---- Trecho da página

Publicado em 27 de agosto de 2023

Por Mariana Vick

Apesar do agravamento da mudança climática, o debate público sobre o tema tem se qualificado no Brasil, segundo Gilberto Jannuzzi, professor titular de sistemas energéticos da Unicamp (Universidade Estadual de Campinas). Para ele, há razão para ser otimista. “Não podemos perder de vista a expectativa de melhorar as possibilidades de as próximas gerações terem uma sobrevida confortável”, afirmou ao Nexo

As ações dos governos ainda estão aquém da urgência do problema do clima. Também há pessoas e setores econômicos que resistem às evidências dos impactos ambientais da atividade humana. Ainda assim, o pesquisador considera que a sociedade civil tem conduzido um debate fundamentado, apoiado nos cientistas, que ganharam espaço nos últimos anos.

Membro do comitê do Programa Fapesp de Pesquisa sobre Mudanças Climáticas Globais, que completa 15 anos nesta segunda-feira (28), Jannuzzi acredita que os estudos sobre o tema evoluíram. Antes focados em investigações clássicas da ciência do clima, eles agora também abarcam áreas como economia, ciências sociais e ecologia. “Estamos vendo que não é só a tecnologia que vai resolver nosso problema”, afirmou.

--------
---- Material fornecido

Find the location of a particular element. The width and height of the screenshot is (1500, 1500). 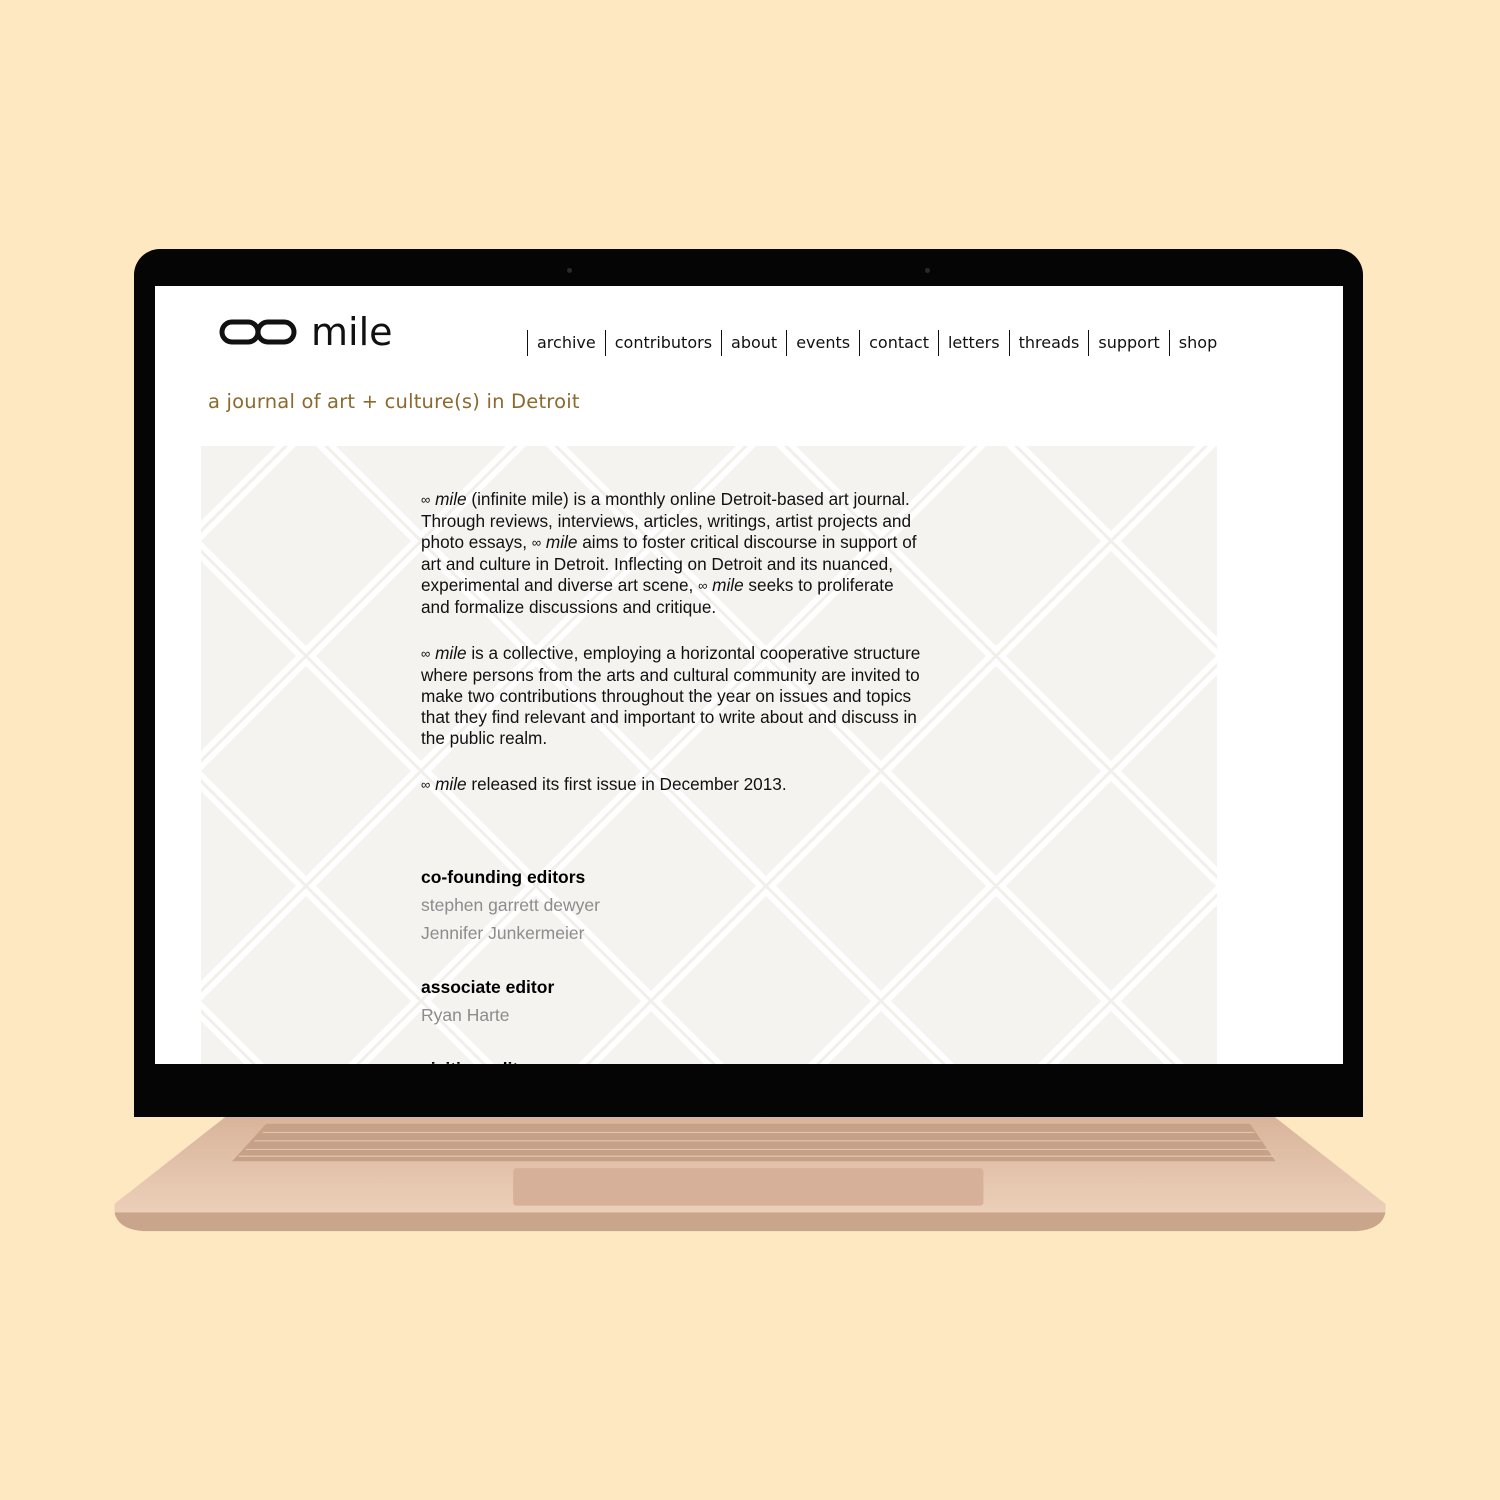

--------
---- Material fornecido

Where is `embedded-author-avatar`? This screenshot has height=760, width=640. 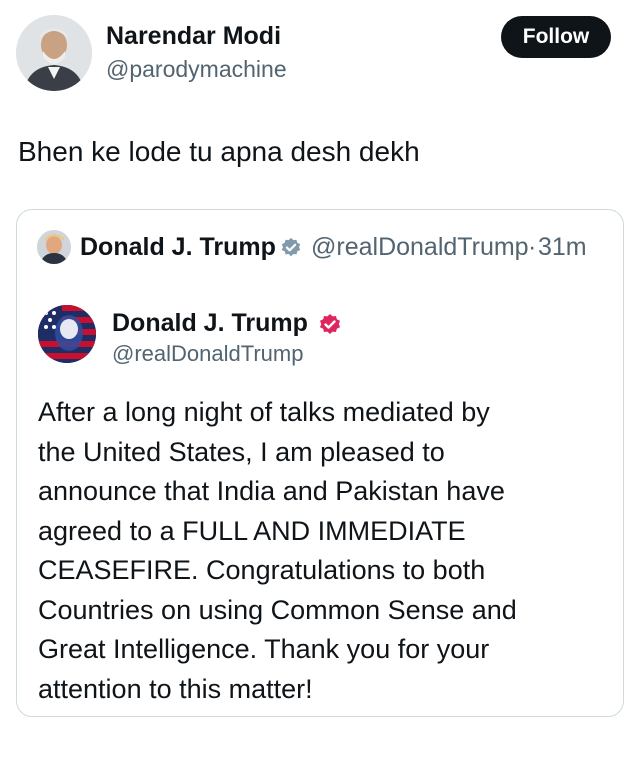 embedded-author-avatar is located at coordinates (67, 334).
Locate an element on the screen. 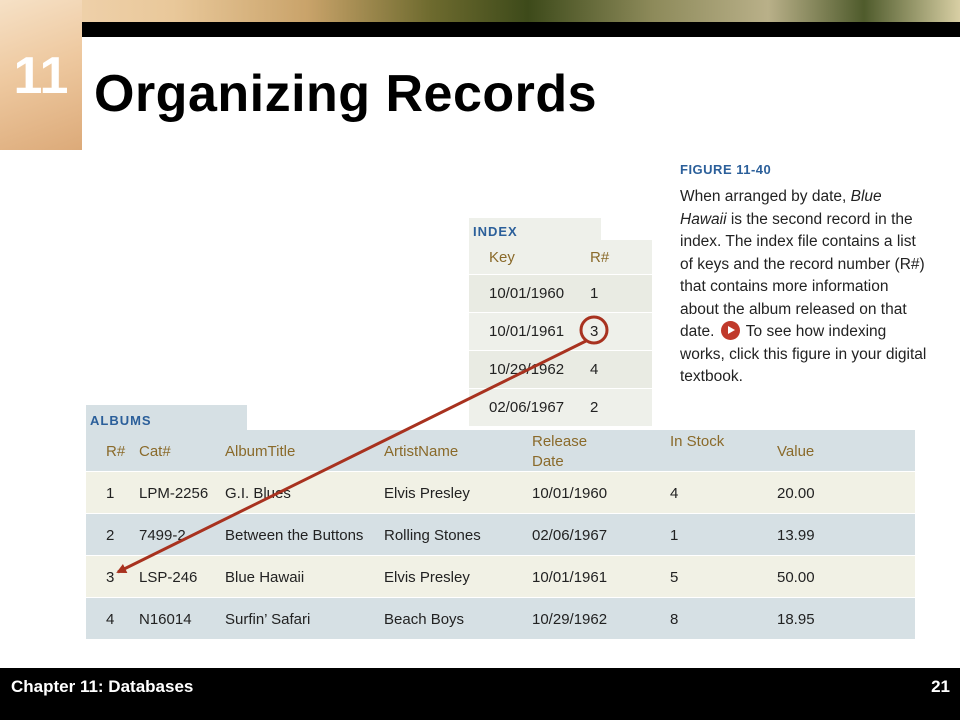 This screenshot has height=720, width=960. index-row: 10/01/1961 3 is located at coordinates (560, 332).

--------

Exercício → Pode transcrever de novo a parte do trecho sobre mudança climática que começa em "Por Mariana Vick" e termina em "nos últimos anos.", substituindo "pesquisador" por "especialista"? Os itens formam um material à parte, sem ligação com o trecho da página.

Resultado da tarefa →
Por Mariana Vick

Apesar do agravamento da mudança climática, o debate público sobre o tema tem se qualificado no Brasil, segundo Gilberto Jannuzzi, professor titular de sistemas energéticos da Unicamp (Universidade Estadual de Campinas). Para ele, há razão para ser otimista. “Não podemos perder de vista a expectativa de melhorar as possibilidades de as próximas gerações terem uma sobrevida confortável”, afirmou ao Nexo

As ações dos governos ainda estão aquém da urgência do problema do clima. Também há pessoas e setores econômicos que resistem às evidências dos impactos ambientais da atividade humana. Ainda assim, o especialista considera que a sociedade civil tem conduzido um debate fundamentado, apoiado nos cientistas, que ganharam espaço nos últimos anos.